When he announced her candidacy for the Knesset, Moshe Kahlon, the Kulanu party leader, called her a woman of "fortitude and strong will". Melaku articulated her reasons for embracing a political career, which include the corruption and racism she has witnessed: "Until today, everywhere I go, one question follows me: 'Miss, I need my house cleaned twice a week. Are you free for cleaning?'", Melaku said. "Today, I say, 'Yes, I'm free to clean up. Not houses, but corruption. I'm ready to clean up opacity, to clean up seeing others as inferior because of their name, their accent, their skin colour."

After Melaku's candidacy was announced, Judge Salim Joubran, Chairman of the Central Elections Committee, ruled that as a former broadcaster for the Reshet Aleph radio, Melaku would be disqualified from candidacy in the upcoming elections because she did not complete the 100-day "cooling-off" period since leaving her broadcasting job. The party disagreed with the decision, noting that her position as a manager was not a senior appointment and that the hiatus regulation should therefore not apply.

In February 2016, the Israeli Justice Ministry announced that the Israeli government had formed a new inter-ministerial task force to examine racism against Ethiopian-Israelis. The purpose is to create effective tools and methods to combat discrimination. There are three sub-teams within the task force, and Melaku will lead the one focused on raising public awareness of racism and enhancing the visibility of Ethiopian-Israeli Jews in the public sphere.

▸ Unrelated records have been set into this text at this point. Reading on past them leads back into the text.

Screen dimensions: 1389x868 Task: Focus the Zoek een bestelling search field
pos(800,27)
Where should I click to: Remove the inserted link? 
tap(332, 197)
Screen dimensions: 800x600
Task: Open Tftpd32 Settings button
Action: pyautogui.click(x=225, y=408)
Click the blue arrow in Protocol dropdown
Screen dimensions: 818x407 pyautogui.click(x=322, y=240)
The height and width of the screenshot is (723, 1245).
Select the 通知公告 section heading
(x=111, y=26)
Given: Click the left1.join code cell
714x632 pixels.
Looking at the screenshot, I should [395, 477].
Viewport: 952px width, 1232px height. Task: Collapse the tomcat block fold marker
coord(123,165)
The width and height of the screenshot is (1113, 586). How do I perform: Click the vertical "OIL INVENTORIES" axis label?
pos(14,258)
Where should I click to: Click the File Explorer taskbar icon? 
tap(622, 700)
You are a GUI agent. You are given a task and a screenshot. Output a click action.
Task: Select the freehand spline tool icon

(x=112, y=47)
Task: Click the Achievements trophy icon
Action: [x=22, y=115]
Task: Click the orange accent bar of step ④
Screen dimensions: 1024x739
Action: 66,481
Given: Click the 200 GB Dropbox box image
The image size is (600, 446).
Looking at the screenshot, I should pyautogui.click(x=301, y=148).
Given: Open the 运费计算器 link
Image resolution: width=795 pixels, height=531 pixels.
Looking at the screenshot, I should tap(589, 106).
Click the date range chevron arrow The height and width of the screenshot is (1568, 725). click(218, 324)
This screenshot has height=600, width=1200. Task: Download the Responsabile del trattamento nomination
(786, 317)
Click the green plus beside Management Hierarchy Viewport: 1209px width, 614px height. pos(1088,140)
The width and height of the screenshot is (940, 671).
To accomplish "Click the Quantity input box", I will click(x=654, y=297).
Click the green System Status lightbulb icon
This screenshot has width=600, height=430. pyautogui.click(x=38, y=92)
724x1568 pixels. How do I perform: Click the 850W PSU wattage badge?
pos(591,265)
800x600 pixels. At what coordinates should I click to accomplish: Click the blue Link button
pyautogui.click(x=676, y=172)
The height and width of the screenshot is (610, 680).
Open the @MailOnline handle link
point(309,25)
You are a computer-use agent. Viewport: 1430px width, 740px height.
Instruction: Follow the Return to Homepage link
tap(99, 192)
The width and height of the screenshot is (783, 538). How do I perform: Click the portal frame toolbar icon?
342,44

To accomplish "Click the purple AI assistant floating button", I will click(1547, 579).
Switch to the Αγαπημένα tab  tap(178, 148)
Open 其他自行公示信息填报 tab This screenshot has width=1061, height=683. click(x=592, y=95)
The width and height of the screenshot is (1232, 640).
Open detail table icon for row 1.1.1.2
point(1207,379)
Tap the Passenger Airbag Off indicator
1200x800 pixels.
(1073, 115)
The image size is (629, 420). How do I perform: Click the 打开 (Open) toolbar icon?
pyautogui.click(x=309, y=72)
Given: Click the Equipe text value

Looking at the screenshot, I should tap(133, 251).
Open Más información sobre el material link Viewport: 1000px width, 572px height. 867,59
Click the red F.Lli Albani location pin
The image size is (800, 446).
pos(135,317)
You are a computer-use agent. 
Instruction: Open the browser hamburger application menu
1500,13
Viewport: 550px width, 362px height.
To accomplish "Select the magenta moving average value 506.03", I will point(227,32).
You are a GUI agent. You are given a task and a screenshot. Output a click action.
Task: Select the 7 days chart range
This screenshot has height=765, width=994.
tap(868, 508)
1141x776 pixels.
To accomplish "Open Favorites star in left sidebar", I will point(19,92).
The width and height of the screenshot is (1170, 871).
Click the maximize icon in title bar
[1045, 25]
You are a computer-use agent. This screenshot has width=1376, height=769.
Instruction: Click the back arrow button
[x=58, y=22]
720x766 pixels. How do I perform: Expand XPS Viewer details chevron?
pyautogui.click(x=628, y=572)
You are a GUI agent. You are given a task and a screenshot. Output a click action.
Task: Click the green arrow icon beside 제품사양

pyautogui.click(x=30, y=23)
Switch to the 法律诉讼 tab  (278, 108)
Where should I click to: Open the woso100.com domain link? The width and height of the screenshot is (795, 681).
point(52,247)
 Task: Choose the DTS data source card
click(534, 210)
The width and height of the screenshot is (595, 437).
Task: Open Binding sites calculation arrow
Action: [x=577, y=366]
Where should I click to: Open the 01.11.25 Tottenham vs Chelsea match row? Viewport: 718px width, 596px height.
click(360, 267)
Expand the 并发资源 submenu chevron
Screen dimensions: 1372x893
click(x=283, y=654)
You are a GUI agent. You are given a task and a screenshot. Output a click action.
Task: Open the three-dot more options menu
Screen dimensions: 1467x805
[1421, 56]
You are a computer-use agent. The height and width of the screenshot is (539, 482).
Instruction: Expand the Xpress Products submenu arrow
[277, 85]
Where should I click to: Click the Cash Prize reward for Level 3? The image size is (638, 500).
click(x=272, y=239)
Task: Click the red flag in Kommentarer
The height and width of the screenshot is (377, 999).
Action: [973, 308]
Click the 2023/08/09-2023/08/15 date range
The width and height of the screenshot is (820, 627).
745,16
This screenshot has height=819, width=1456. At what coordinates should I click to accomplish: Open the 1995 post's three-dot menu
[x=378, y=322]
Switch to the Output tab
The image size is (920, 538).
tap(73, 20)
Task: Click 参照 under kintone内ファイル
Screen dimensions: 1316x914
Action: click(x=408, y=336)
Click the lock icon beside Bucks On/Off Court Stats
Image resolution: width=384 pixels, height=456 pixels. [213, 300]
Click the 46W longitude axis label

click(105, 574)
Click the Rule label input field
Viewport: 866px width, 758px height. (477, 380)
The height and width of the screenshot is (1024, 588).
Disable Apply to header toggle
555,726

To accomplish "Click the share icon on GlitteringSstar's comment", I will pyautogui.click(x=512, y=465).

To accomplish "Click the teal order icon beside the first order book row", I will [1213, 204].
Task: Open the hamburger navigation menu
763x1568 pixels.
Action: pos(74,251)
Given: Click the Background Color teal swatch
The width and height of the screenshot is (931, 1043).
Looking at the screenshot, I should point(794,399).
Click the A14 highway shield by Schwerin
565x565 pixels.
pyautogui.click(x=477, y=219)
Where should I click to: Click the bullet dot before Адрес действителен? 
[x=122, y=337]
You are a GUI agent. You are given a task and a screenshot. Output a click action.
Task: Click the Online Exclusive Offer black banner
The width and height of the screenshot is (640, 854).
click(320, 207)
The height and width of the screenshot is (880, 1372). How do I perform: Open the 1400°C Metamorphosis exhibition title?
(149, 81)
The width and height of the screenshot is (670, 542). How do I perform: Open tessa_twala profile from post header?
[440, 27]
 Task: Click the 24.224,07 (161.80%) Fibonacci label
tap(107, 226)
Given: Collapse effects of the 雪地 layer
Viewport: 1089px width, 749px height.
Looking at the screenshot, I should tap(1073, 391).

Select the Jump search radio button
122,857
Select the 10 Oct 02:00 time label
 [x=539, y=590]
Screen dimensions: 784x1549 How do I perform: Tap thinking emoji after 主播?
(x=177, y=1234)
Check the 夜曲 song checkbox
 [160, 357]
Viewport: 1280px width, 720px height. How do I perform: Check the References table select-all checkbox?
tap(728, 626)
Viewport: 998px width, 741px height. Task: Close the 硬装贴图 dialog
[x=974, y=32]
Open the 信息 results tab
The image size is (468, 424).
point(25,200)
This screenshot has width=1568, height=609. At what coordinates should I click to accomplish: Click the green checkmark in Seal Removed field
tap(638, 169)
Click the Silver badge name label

In 2022, ahead of that year's legislative election, Melaku was given the 37th spot on Likud's electoral list by Benjamin Netanyahu. She was not elected to the Knesset as the party won 32 seats, but subsequently entered the Knesset on 9 February 2023 as a replacement for Ofir Akunis, who resigned under the Norwegian Law.

Melaku, as a member of the State Control Committee, voted in October 2025 against the creation of a commission of inquiry on the 7 October attacks.

She announced in August 2026 that she would not run in the 2026 Likud primary ahead of the 2026 Israeli legislative election.

==Publications==
Melaku is the author of the book Not in Our School, which documents the racism she faced in her effort to have her children attend a better school.